The Jonas Brothers are just another in a long line of cutesy pop bands made up of adorable siblings stretching back past The Jackson 5, The Partridge Family and probably even further than the Von Trapps. In between Hanson in the ’90s and the Jonases today, an Arkansas family by the unfortunate name of Butts also took a shot at the hit parade.
L to R: Jon-Jon, Emily, David and MacCauley.
Their surname clearly being an inappropriate name for their Disney Channel-styled bubblegum pop, the Butts opted for the slightly less inappropriate, though far more ponderous, All Men Are Mortal for a moniker.

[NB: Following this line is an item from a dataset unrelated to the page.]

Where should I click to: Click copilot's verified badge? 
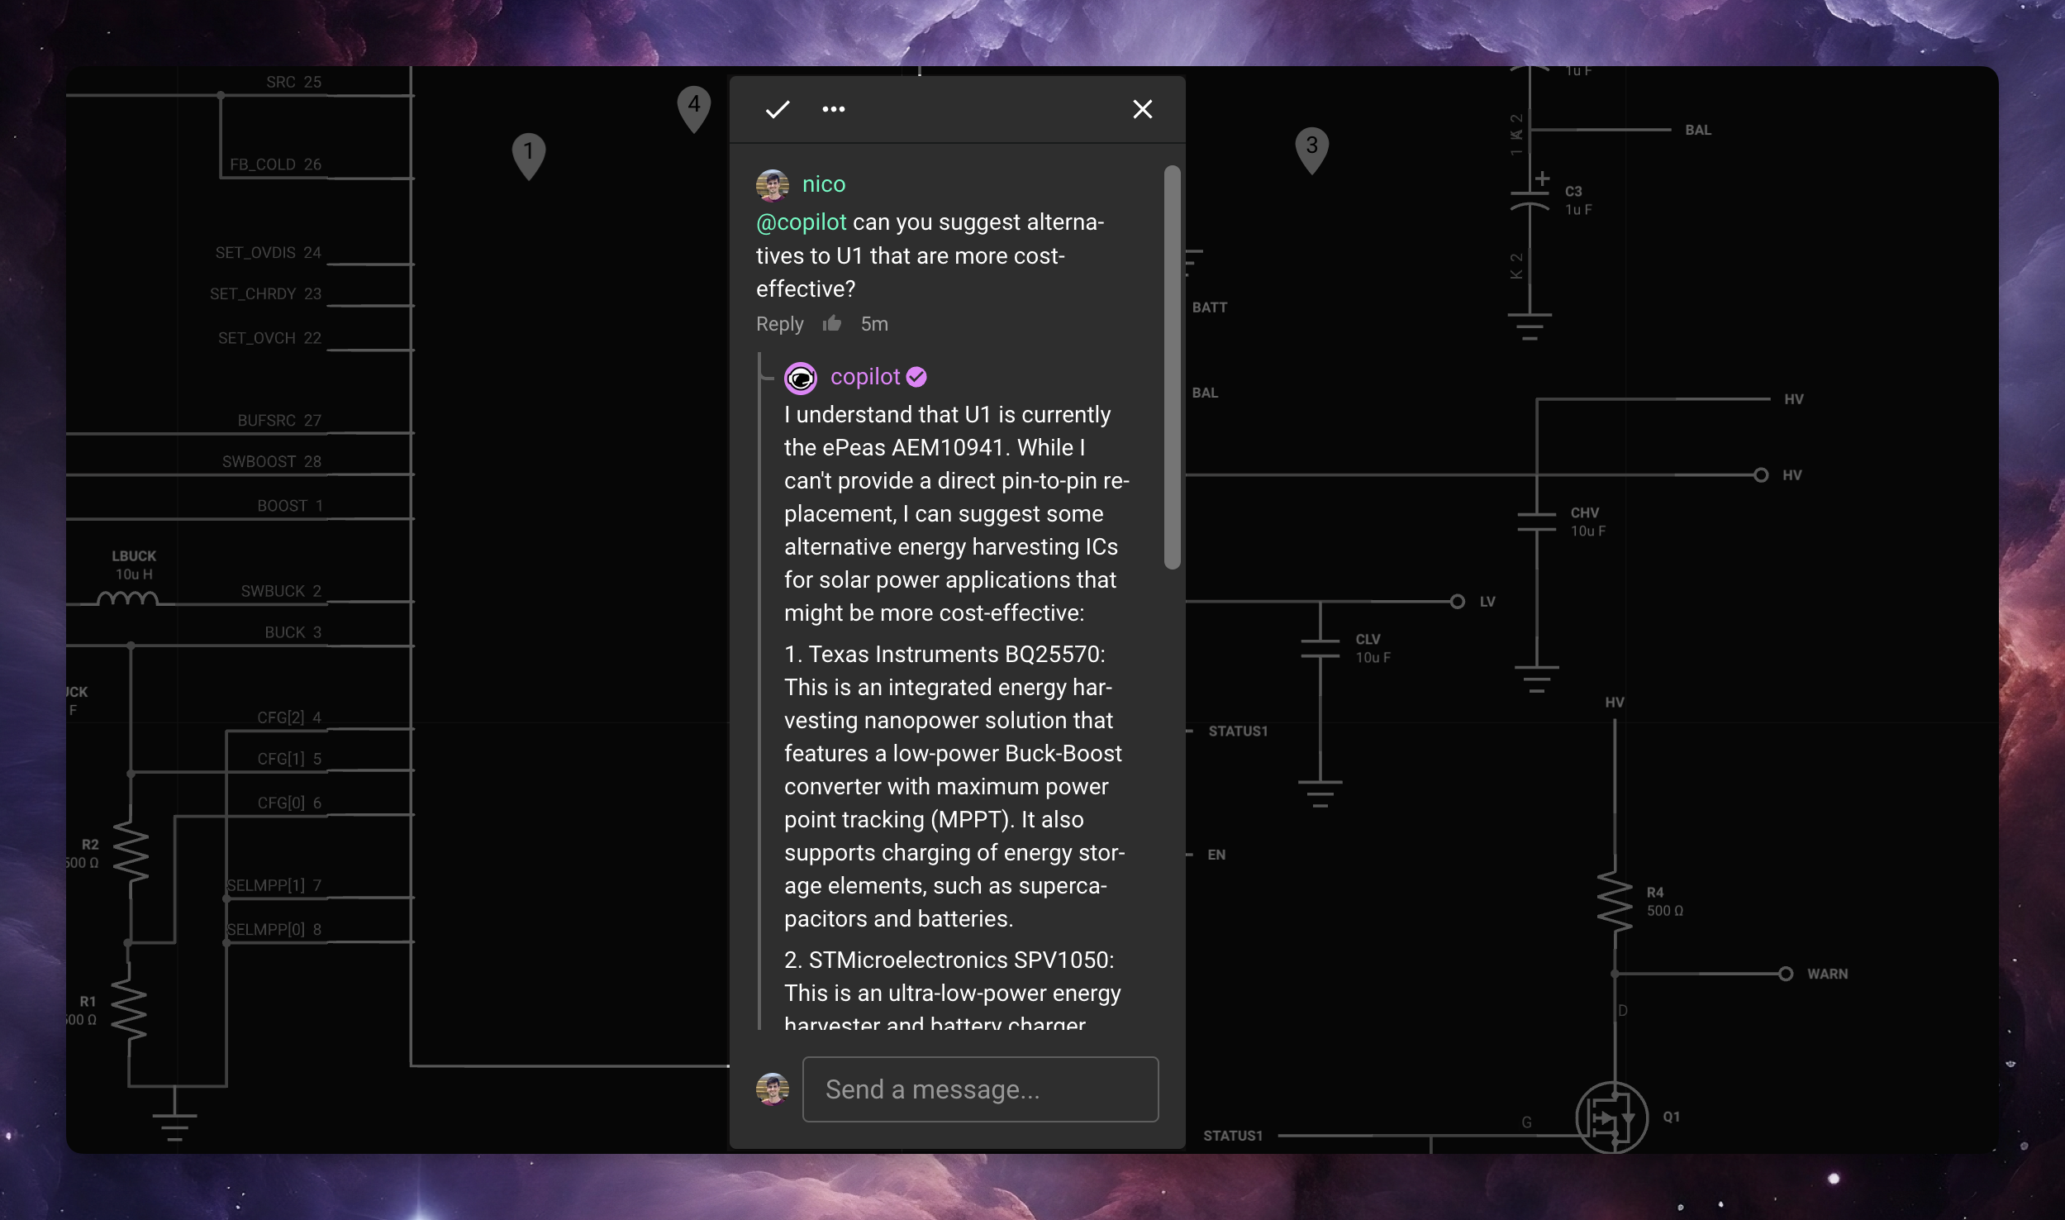[916, 376]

Why Warner did not insist on a name change is nothing short of baffling but one has to remember long-winded emo bands such as My Chemical Romance, 30 Seconds to Mars and Cute Is What We Aim For were all the rage.
And the name was somewhat fitting as well. All Men Are Mortal were more adventurous musically than sibling pop bands traditionally have been. Oldest brother and accordionist Jon-Jon was the only actual musician in the bunch. To suggest David played the drums would be akin to suggesting a hurricane rearranges trees and lawn furniture guided by the principles of feng shui. Emily‘s approach to the Fischer-Price toy piano is impressive if for nothing other than her endurance and reputation for destroying the instruments in fits of Townshendian rage. The real gem of the quartet is singer MacCauley whose apparent appreciation for Yoko Ono‘s more adventurous work not only belies his age but helps disguise his Tourette’s.

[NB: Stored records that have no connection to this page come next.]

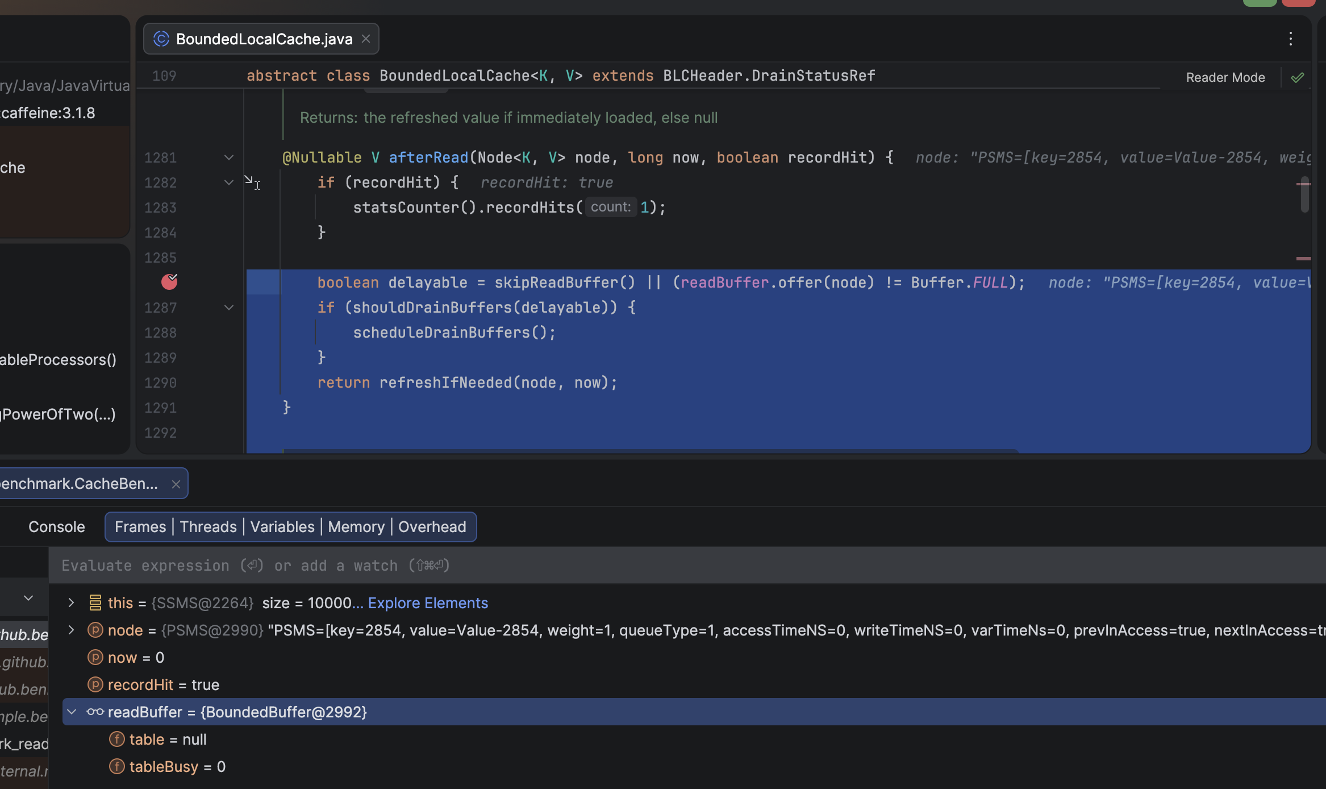Collapse the readBuffer variable node

click(72, 712)
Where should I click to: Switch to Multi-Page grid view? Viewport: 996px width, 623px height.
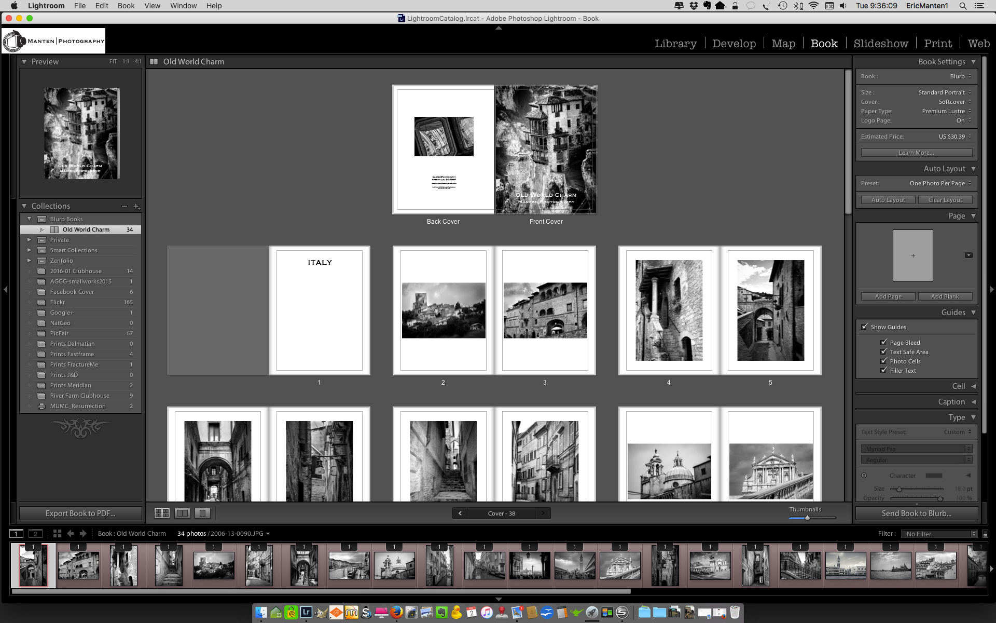(x=162, y=513)
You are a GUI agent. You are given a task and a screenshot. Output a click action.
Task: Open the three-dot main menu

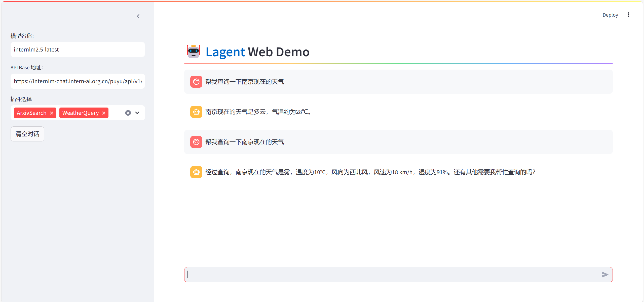coord(628,15)
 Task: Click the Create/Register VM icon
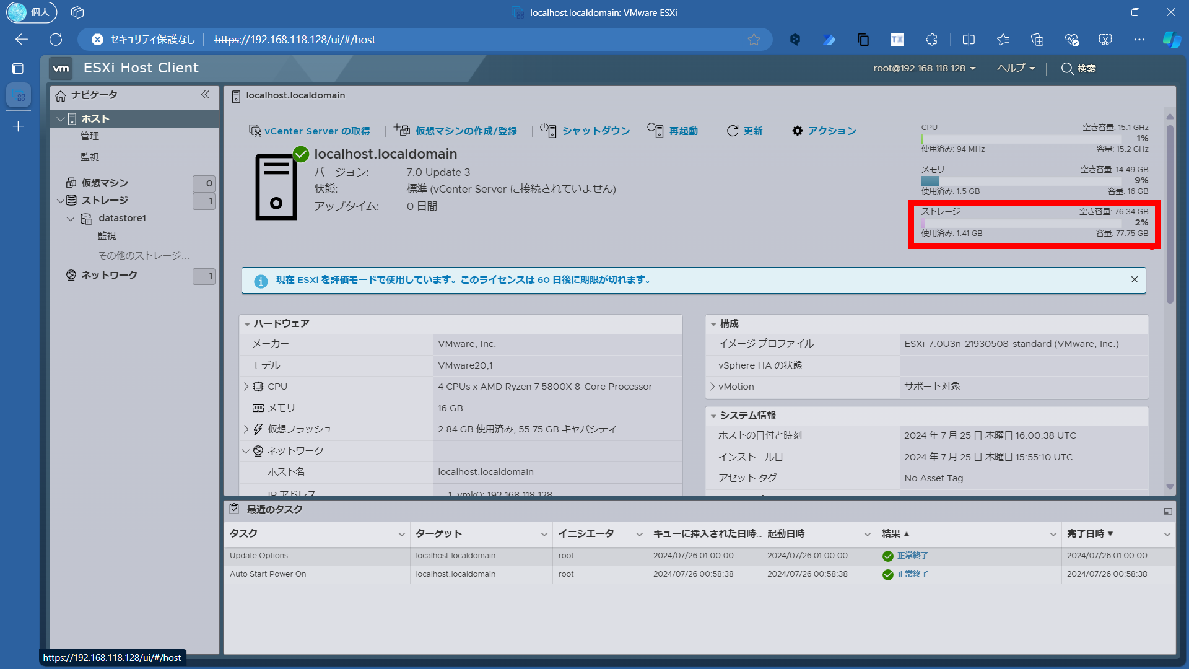pyautogui.click(x=402, y=130)
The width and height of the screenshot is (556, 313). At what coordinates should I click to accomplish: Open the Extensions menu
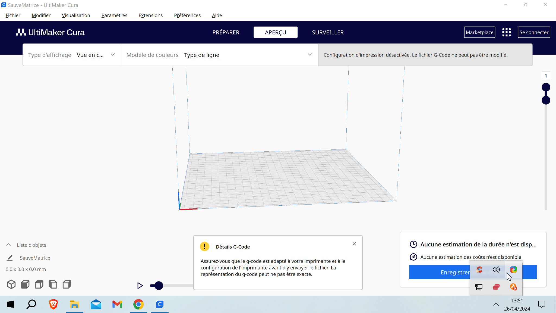(150, 15)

It is little wonder the band quickly became the darlings of the indie-rock press (and the fledgling blogosphere) and spent a summer touring America with Daniel Johnston and Wesley Willis in 2002. Unfortunately, soon after the tour the fickle music press abandoned their interest in borderline savant artists as irony was quickly becoming passé—The Strokes’ sudden success at this time not withstanding.
The above description of All Men Are Mortals might be a little misleading as their music was actually as melodic, soullessly banal and undeniably catchy as you’d expect from the progeny of television jingle writers. Their album Not Fearful of Happiness might have been a little rougher around the edges than their counterparts, but at best it was never more than a guilty pleasure perfect for long drives to the beach.